> **DATA FOR THE TASK**:

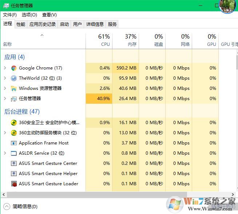Expand the Google Chrome process group
This screenshot has height=214, width=238.
click(5, 68)
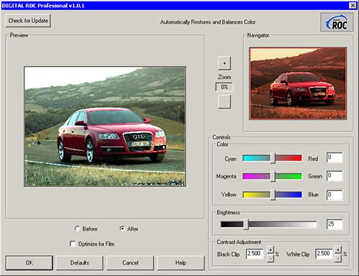This screenshot has height=276, width=359.
Task: Open the Help button
Action: click(x=181, y=263)
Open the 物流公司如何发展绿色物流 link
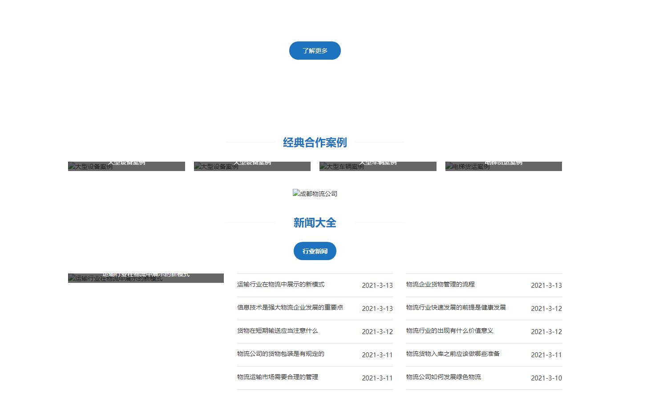 (x=443, y=377)
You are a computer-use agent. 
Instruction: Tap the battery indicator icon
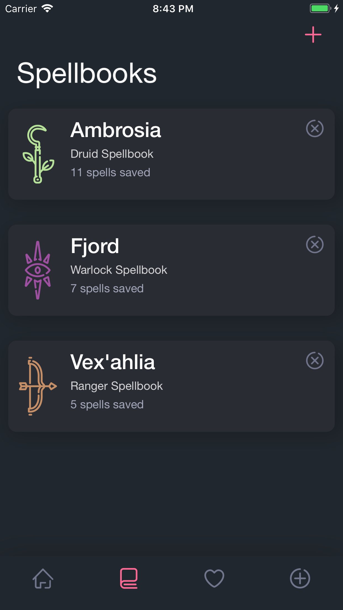point(320,9)
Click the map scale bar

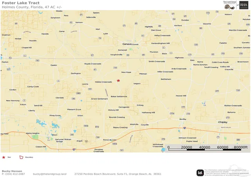pyautogui.click(x=205, y=149)
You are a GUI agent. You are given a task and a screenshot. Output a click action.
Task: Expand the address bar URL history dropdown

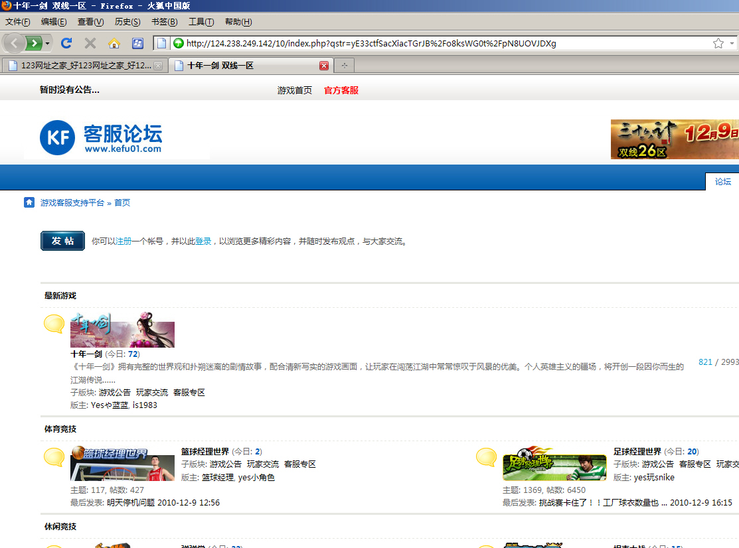click(x=732, y=43)
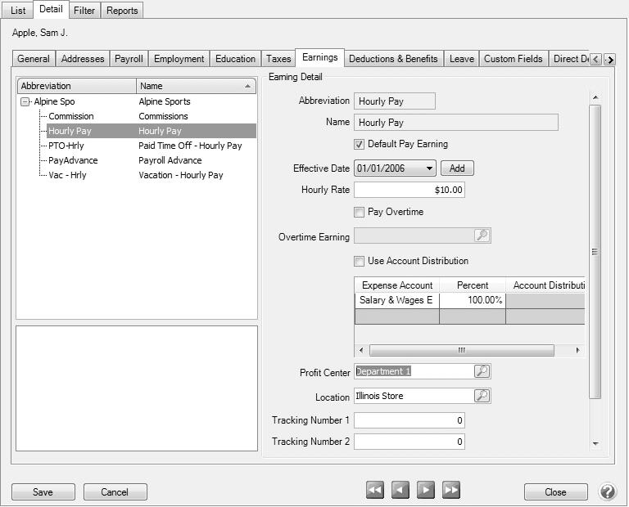Go to the next employee record

(425, 491)
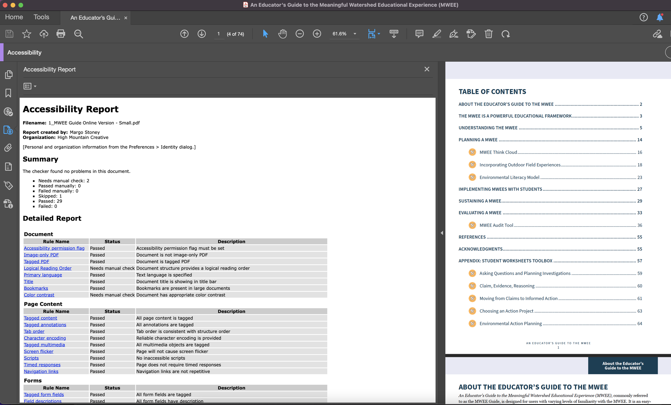Screen dimensions: 671x405
Task: Go to previous page arrow
Action: pos(184,34)
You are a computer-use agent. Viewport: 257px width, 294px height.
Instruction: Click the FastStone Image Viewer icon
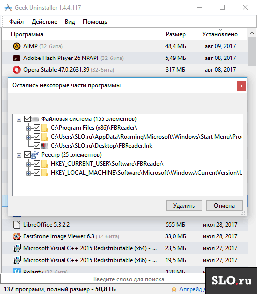pyautogui.click(x=17, y=236)
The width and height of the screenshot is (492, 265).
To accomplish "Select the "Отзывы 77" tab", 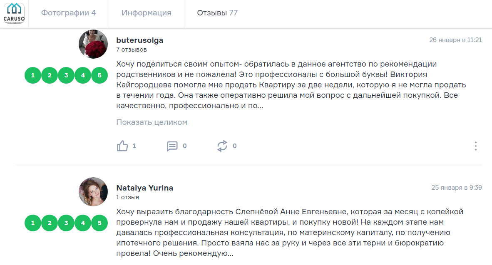I will point(217,13).
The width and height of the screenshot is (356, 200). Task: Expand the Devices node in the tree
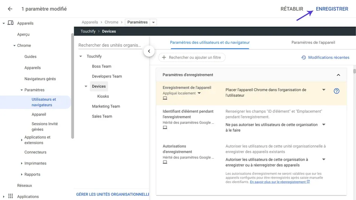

> **WHAT IS EXPECTED**: Copy the records word for word, from the first line up to and including the line that contains "point(320,9)". Leave the pictures out of the copy.

> **OUTPUT OF THE TASK**:
Expand the Google Chrome process group
This screenshot has height=214, width=238.
click(5, 68)
This screenshot has height=276, width=359.
Task: Open the Help button
Action: click(x=181, y=263)
Open the 物流公司如何发展绿色物流 link
 (x=443, y=377)
You are a computer-use agent. 
Instruction: Tap the battery indicator icon
point(320,9)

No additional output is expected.